Employee or Independent Contractor?

Section 288.034.5, as amended effective June 30, 1989, reads:

5. Service performed by an individual for remuneration shall be deemed to be employment subject to this law unless it is shown to the satisfaction of the division that such services were performed by an independent contractor. In determining the existence of the independent contractor relationship, the common law of agency right to control shall be applied. The common law of agency right to control test shall include but not be limited to: If the *857 alleged employer retains the right to control the manner and means by which the results are to be accomplished, the individual who performs the service is an employee. If only the results are controlled, the individual performing the service is an independent contractor.

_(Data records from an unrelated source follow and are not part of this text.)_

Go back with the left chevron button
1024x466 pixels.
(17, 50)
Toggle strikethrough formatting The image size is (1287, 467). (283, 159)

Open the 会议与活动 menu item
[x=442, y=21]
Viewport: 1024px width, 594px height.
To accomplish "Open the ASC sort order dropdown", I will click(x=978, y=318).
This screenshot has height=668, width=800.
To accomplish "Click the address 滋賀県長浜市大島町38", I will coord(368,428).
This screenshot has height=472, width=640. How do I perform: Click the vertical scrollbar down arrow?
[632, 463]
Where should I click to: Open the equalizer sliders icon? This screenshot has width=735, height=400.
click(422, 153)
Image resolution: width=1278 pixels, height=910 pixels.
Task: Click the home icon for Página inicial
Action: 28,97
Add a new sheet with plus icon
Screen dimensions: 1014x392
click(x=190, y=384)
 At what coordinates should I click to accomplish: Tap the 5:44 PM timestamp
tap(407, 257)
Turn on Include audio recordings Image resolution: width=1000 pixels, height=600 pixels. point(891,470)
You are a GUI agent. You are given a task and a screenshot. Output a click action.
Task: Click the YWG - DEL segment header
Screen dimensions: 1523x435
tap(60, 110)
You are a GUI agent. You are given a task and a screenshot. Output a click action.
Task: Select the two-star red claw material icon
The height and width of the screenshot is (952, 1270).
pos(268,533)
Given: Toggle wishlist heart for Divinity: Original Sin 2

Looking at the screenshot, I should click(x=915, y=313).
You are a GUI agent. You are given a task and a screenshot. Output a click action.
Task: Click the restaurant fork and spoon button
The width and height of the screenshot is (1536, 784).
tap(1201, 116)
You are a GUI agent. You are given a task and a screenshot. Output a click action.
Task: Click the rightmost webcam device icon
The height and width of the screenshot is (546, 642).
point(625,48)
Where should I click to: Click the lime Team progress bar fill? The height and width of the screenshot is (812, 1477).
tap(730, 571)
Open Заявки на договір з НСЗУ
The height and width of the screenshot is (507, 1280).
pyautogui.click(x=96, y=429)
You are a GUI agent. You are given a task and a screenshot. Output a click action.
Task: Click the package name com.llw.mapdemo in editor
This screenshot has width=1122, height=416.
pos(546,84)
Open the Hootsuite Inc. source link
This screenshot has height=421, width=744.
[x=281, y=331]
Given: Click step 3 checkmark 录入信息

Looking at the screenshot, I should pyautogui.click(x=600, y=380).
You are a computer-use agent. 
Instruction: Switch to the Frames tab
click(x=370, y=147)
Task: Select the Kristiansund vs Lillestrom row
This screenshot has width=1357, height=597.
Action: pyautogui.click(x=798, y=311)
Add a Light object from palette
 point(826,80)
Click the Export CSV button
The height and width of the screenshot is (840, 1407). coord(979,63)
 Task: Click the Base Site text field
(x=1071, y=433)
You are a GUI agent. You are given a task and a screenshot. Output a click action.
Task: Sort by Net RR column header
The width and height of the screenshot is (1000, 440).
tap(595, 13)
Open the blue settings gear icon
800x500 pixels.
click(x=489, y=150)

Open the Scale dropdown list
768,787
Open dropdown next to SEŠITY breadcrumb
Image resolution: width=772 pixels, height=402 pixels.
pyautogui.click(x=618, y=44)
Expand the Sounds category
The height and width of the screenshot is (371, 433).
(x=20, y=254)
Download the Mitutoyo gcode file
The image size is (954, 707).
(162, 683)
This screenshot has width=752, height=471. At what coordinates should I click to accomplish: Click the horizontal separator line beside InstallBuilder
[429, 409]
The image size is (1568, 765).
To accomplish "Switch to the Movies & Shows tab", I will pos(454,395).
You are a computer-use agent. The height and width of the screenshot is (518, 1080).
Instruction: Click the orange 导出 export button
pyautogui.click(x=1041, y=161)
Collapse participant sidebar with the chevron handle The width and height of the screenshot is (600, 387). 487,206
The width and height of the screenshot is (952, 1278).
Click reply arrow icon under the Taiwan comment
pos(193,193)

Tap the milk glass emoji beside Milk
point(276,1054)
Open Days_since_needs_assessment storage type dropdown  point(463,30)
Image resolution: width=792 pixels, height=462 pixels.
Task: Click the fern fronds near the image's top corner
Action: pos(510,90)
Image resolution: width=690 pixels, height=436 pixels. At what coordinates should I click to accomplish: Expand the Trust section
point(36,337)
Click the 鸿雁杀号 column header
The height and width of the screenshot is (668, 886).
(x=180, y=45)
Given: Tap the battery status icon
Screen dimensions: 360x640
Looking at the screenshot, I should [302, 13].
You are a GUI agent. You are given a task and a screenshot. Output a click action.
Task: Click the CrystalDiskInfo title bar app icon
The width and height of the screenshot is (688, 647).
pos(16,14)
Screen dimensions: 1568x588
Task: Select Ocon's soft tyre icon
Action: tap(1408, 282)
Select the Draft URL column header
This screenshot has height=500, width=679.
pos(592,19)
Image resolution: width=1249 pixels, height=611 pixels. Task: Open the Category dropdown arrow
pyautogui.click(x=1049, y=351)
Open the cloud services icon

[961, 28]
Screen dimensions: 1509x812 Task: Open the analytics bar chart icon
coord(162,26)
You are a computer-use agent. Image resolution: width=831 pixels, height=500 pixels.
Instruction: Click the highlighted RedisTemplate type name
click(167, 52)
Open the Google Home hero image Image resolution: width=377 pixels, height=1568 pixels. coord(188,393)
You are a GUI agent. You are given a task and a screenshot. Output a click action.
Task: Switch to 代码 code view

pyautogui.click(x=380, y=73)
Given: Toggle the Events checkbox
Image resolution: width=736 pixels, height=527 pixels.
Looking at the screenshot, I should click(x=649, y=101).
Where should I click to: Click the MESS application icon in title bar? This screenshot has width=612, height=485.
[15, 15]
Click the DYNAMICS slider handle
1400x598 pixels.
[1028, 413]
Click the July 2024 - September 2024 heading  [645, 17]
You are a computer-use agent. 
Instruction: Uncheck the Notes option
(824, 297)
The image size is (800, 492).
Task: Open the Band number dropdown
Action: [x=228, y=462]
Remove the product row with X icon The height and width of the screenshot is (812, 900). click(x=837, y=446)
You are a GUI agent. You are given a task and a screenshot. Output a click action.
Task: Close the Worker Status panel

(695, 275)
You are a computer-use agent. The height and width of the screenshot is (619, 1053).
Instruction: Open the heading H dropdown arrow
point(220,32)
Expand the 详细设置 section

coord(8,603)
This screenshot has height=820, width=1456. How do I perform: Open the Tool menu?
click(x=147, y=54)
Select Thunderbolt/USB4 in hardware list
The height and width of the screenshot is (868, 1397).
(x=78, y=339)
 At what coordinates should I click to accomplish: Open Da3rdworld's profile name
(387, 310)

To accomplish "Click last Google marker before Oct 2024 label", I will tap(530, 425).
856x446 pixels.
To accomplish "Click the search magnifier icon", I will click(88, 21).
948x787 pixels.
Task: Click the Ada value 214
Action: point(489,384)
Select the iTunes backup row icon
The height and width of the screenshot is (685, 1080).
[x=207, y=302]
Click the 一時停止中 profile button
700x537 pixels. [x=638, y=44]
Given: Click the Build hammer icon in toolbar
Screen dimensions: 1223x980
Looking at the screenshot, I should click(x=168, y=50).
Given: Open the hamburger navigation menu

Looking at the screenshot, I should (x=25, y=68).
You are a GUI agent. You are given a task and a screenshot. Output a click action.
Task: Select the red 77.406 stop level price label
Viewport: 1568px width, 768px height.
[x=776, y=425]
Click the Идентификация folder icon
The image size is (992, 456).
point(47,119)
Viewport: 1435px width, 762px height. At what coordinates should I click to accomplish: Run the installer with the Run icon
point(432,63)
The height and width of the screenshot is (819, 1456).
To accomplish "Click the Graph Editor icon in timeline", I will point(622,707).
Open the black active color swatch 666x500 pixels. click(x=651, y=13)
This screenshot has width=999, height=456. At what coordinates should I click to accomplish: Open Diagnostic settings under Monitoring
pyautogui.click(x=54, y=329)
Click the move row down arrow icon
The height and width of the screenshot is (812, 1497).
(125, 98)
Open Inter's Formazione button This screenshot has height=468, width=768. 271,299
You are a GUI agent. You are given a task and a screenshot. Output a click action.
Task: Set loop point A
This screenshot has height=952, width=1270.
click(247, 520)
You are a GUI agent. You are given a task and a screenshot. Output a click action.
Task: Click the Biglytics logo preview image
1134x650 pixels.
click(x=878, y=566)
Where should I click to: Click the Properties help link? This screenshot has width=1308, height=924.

In Burns, 845 S.W.2d at 557, the court said: “In 1989, the three part test of § 288.-034.5 was amended, and a single test was substituted, which applies ‘the common law of agency right to control’ test.... The amendment is clearly substantive and it therefore may not be retroactive.” 2

Referring to § 288.034.5, as amended 1989, in Division of Employment Security v. Hatfield, 831 S.W.2d 216 (Mo.App.1992), the court said, at 218-219:

Under the authority provided by the legislature, the director of the Division of Employment Security has promulgated regulations to efficiently and properly administer this statute. § 288.220.5. The relevant regulation provides in pertinent part:
In order to interpret Section 288.-034.5, RSMo (Supp.1989), effective June 30, 1989, the Division shall apply the common law rules applicable in determining the employer-employee relationship under 26 USC Section 3306(i). In applying the provisions of USC Section 3306(i), the Division shall consider the case law, Internal Revenue Regulations and Internal Revenue Service Letter Rulings interpreting and applying that subsection.
8 C.S.R. 10-4.150.
Section 3306(i) of Chapter 26 of the United States Code adopts the definition of employee assigned by § 3121(d), which provides that the term employee means “an individual who, under the common law rules applicable in determining the employer-employee relationship, has the status of an employee.” 26 U.S.C. § 3121(d)(2).
In a recent decision, the United States Supreme Court examined whether a party hired to produce copyrighted work is an employee under the general common law of agency. Community for Creative Non-Violence v. Reid, 490 U.S. 730, 109 S.Ct. 2166, 104 L.Ed.2d 811 (1989). In its analysis, the Court listed the following relevant factors for determining the party’s status:
[T]he skill required; the source of the instrumentalities and tools; the location of the work; the duration of the relationship between the parties; whether the hiring party has the right to assign additional projects to the hired party; the extent of the hired party’s discretion over when and how long to work; the method of payment; the hired party’s role in hiring and paying assistants; whether the work is part of the regular business of the hiring party; whether the hiring party is in business; the provision of employee benefits; and • tax treatment of the hired party.
The Court also referred the reader to the Restatement (Second) of Agency § 220(2) for a non-exhaustive list of factors relevant to determine whether a party is an employee. Id. [490 U.S. at 749-53] 109 S.Ct. at 2178-79. No single factor is determinative.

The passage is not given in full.